* [Directions] Reproduce all records word for word.

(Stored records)
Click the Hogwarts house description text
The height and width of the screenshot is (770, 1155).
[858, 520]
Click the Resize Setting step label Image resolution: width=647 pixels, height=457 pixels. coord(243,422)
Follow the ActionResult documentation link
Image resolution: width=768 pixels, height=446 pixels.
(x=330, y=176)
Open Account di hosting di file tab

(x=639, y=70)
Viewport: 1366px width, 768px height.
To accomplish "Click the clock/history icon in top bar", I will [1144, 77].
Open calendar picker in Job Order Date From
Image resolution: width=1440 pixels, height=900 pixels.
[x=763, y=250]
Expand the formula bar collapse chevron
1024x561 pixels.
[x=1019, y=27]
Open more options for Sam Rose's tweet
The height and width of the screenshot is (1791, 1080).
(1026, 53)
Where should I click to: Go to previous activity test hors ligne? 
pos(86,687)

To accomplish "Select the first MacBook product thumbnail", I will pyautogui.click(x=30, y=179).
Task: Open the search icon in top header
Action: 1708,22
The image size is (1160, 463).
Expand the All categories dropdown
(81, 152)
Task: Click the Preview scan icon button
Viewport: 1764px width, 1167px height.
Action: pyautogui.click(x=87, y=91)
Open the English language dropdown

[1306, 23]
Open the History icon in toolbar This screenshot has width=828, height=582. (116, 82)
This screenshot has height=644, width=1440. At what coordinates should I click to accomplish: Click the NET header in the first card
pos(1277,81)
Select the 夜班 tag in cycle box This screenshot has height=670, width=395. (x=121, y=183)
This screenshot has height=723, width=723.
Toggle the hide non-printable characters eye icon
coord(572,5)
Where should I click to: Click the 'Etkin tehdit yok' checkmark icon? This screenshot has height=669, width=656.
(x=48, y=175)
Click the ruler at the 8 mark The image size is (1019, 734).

* [Exercise output]
Click the Hogwarts house description text
The height and width of the screenshot is (770, 1155).
[858, 520]
Click the Resize Setting step label Image resolution: width=647 pixels, height=457 pixels. coord(243,422)
Follow the ActionResult documentation link
Image resolution: width=768 pixels, height=446 pixels.
(x=330, y=176)
Open Account di hosting di file tab

(x=639, y=70)
Viewport: 1366px width, 768px height.
To accomplish "Click the clock/history icon in top bar", I will [1144, 77].
Open calendar picker in Job Order Date From
Image resolution: width=1440 pixels, height=900 pixels.
[x=763, y=250]
Expand the formula bar collapse chevron
1024x561 pixels.
[x=1019, y=27]
Open more options for Sam Rose's tweet
The height and width of the screenshot is (1791, 1080).
(1026, 53)
Where should I click to: Go to previous activity test hors ligne? 
pos(86,687)

To accomplish "Select the first MacBook product thumbnail", I will pyautogui.click(x=30, y=179).
Task: Open the search icon in top header
Action: 1708,22
The image size is (1160, 463).
Expand the All categories dropdown
(81, 152)
Task: Click the Preview scan icon button
Viewport: 1764px width, 1167px height.
Action: pyautogui.click(x=87, y=91)
Open the English language dropdown

[1306, 23]
Open the History icon in toolbar This screenshot has width=828, height=582. (116, 82)
This screenshot has height=644, width=1440. At what coordinates should I click to accomplish: Click the NET header in the first card
pos(1277,81)
Select the 夜班 tag in cycle box This screenshot has height=670, width=395. (x=121, y=183)
This screenshot has height=723, width=723.
Toggle the hide non-printable characters eye icon
coord(572,5)
Where should I click to: Click the 'Etkin tehdit yok' checkmark icon? This screenshot has height=669, width=656.
(x=48, y=175)
Click the ruler at the 8 mark The image size is (1019, 734).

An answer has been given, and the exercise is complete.